**EXERCISE INSTRUCTIONS**. Nothing may be changed. Give the entries below again exactly.
*** PROVIDED INFORMATION Section Begins ***
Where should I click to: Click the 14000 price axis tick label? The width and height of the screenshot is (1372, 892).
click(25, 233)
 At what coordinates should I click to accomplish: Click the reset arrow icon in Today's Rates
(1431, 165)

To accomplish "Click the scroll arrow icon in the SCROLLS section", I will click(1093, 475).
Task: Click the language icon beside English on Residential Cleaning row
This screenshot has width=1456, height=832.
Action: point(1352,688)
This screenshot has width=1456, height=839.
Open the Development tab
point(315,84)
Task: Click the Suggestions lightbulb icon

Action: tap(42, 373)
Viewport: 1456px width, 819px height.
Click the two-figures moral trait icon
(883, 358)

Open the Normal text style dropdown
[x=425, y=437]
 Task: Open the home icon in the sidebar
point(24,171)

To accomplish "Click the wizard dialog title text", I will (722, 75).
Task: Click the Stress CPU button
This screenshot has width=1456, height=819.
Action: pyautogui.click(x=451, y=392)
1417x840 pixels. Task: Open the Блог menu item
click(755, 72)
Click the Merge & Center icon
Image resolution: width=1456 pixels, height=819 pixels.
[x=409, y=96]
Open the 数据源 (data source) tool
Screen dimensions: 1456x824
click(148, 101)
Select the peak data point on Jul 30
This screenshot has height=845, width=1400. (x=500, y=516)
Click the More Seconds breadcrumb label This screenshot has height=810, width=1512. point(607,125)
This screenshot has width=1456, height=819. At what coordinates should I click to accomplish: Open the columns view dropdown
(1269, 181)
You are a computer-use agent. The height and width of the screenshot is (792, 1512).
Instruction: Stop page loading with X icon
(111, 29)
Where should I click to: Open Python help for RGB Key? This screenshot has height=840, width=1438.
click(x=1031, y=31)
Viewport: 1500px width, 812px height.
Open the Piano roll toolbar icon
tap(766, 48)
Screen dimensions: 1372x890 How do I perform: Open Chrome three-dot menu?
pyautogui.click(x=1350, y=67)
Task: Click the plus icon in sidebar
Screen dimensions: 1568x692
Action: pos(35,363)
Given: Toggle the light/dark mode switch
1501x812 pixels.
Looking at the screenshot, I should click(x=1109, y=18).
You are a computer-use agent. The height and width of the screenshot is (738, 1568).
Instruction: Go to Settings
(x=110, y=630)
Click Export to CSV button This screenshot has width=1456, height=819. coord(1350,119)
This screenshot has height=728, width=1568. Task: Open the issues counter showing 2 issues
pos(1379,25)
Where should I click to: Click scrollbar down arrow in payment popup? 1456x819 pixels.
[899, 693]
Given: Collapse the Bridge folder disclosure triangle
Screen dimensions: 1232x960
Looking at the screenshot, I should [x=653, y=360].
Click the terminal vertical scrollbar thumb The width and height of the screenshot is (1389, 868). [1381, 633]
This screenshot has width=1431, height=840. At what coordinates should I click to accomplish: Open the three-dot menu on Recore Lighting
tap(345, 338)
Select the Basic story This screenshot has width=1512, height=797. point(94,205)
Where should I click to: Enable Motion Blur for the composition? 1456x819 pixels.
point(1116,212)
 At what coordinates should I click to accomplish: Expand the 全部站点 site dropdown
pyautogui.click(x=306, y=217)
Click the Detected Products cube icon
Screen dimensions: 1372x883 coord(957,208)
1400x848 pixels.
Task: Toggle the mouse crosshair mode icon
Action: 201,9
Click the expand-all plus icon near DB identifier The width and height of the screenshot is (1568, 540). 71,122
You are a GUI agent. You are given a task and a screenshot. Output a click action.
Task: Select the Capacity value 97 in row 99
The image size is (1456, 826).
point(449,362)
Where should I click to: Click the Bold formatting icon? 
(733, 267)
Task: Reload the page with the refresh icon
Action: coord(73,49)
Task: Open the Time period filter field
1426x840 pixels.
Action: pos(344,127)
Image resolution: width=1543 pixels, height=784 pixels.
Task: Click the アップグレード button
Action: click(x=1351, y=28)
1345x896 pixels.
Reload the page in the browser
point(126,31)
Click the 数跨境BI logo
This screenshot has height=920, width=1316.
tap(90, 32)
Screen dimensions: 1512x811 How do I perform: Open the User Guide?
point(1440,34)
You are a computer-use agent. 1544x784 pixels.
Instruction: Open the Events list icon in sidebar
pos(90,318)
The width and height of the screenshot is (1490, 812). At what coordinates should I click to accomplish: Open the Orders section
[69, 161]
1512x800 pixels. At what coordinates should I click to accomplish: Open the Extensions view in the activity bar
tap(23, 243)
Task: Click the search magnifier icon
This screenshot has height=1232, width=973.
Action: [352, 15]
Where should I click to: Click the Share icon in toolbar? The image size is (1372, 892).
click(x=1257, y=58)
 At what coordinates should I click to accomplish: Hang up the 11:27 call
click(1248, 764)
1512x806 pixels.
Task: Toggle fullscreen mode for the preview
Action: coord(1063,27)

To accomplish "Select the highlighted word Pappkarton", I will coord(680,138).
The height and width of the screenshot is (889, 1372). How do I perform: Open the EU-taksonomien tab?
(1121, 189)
*** PROVIDED INFORMATION Section Ends ***
**EXERCISE RESULT**.
Where should I click to: Click the 14000 price axis tick label? The width and height of the screenshot is (1372, 892).
click(25, 233)
 At what coordinates should I click to accomplish: Click the reset arrow icon in Today's Rates
(1431, 165)

To accomplish "Click the scroll arrow icon in the SCROLLS section", I will click(1093, 475).
Task: Click the language icon beside English on Residential Cleaning row
This screenshot has width=1456, height=832.
Action: point(1352,688)
This screenshot has width=1456, height=839.
Open the Development tab
point(315,84)
Task: Click the Suggestions lightbulb icon

Action: tap(42, 373)
Viewport: 1456px width, 819px height.
Click the two-figures moral trait icon
(883, 358)

Open the Normal text style dropdown
[x=425, y=437]
 Task: Open the home icon in the sidebar
point(24,171)

To accomplish "Click the wizard dialog title text", I will (722, 75).
Task: Click the Stress CPU button
This screenshot has width=1456, height=819.
Action: pyautogui.click(x=451, y=392)
1417x840 pixels. Task: Open the Блог menu item
click(755, 72)
Click the Merge & Center icon
Image resolution: width=1456 pixels, height=819 pixels.
[x=409, y=96]
Open the 数据源 (data source) tool
Screen dimensions: 1456x824
click(148, 101)
Select the peak data point on Jul 30
This screenshot has height=845, width=1400. (x=500, y=516)
Click the More Seconds breadcrumb label This screenshot has height=810, width=1512. point(607,125)
This screenshot has width=1456, height=819. At what coordinates should I click to accomplish: Open the columns view dropdown
(1269, 181)
You are a computer-use agent. The height and width of the screenshot is (792, 1512).
Instruction: Stop page loading with X icon
(111, 29)
Where should I click to: Open Python help for RGB Key? This screenshot has height=840, width=1438.
click(x=1031, y=31)
Viewport: 1500px width, 812px height.
Open the Piano roll toolbar icon
tap(766, 48)
Screen dimensions: 1372x890 How do I perform: Open Chrome three-dot menu?
pyautogui.click(x=1350, y=67)
Task: Click the plus icon in sidebar
Screen dimensions: 1568x692
Action: pos(35,363)
Given: Toggle the light/dark mode switch
1501x812 pixels.
Looking at the screenshot, I should click(x=1109, y=18).
You are a computer-use agent. The height and width of the screenshot is (738, 1568).
Instruction: Go to Settings
(x=110, y=630)
Click Export to CSV button This screenshot has width=1456, height=819. coord(1350,119)
This screenshot has height=728, width=1568. Task: Open the issues counter showing 2 issues
pos(1379,25)
Where should I click to: Click scrollbar down arrow in payment popup? 1456x819 pixels.
[899, 693]
Given: Collapse the Bridge folder disclosure triangle
Screen dimensions: 1232x960
Looking at the screenshot, I should [x=653, y=360].
Click the terminal vertical scrollbar thumb The width and height of the screenshot is (1389, 868). [1381, 633]
This screenshot has width=1431, height=840. At what coordinates should I click to accomplish: Open the three-dot menu on Recore Lighting
tap(345, 338)
Select the Basic story This screenshot has width=1512, height=797. point(94,205)
Where should I click to: Enable Motion Blur for the composition? 1456x819 pixels.
point(1116,212)
 At what coordinates should I click to accomplish: Expand the 全部站点 site dropdown
pyautogui.click(x=306, y=217)
Click the Detected Products cube icon
Screen dimensions: 1372x883 coord(957,208)
1400x848 pixels.
Task: Toggle the mouse crosshair mode icon
Action: 201,9
Click the expand-all plus icon near DB identifier The width and height of the screenshot is (1568, 540). 71,122
You are a GUI agent. You are given a task and a screenshot. Output a click action.
Task: Select the Capacity value 97 in row 99
The image size is (1456, 826).
point(449,362)
Where should I click to: Click the Bold formatting icon? 
(733, 267)
Task: Reload the page with the refresh icon
Action: coord(73,49)
Task: Open the Time period filter field
1426x840 pixels.
Action: pos(344,127)
Image resolution: width=1543 pixels, height=784 pixels.
Task: Click the アップグレード button
Action: click(x=1351, y=28)
1345x896 pixels.
Reload the page in the browser
point(126,31)
Click the 数跨境BI logo
This screenshot has height=920, width=1316.
tap(90, 32)
Screen dimensions: 1512x811 How do I perform: Open the User Guide?
point(1440,34)
You are a computer-use agent. 1544x784 pixels.
Instruction: Open the Events list icon in sidebar
pos(90,318)
The width and height of the screenshot is (1490, 812). At what coordinates should I click to accomplish: Open the Orders section
[69, 161]
1512x800 pixels. At what coordinates should I click to accomplish: Open the Extensions view in the activity bar
tap(23, 243)
Task: Click the search magnifier icon
This screenshot has height=1232, width=973.
Action: [352, 15]
Where should I click to: Click the Share icon in toolbar? The image size is (1372, 892).
click(x=1257, y=58)
 At what coordinates should I click to accomplish: Hang up the 11:27 call
click(1248, 764)
1512x806 pixels.
Task: Toggle fullscreen mode for the preview
Action: coord(1063,27)

To accomplish "Select the highlighted word Pappkarton", I will coord(680,138).
The height and width of the screenshot is (889, 1372). How do I perform: Open the EU-taksonomien tab?
(1121, 189)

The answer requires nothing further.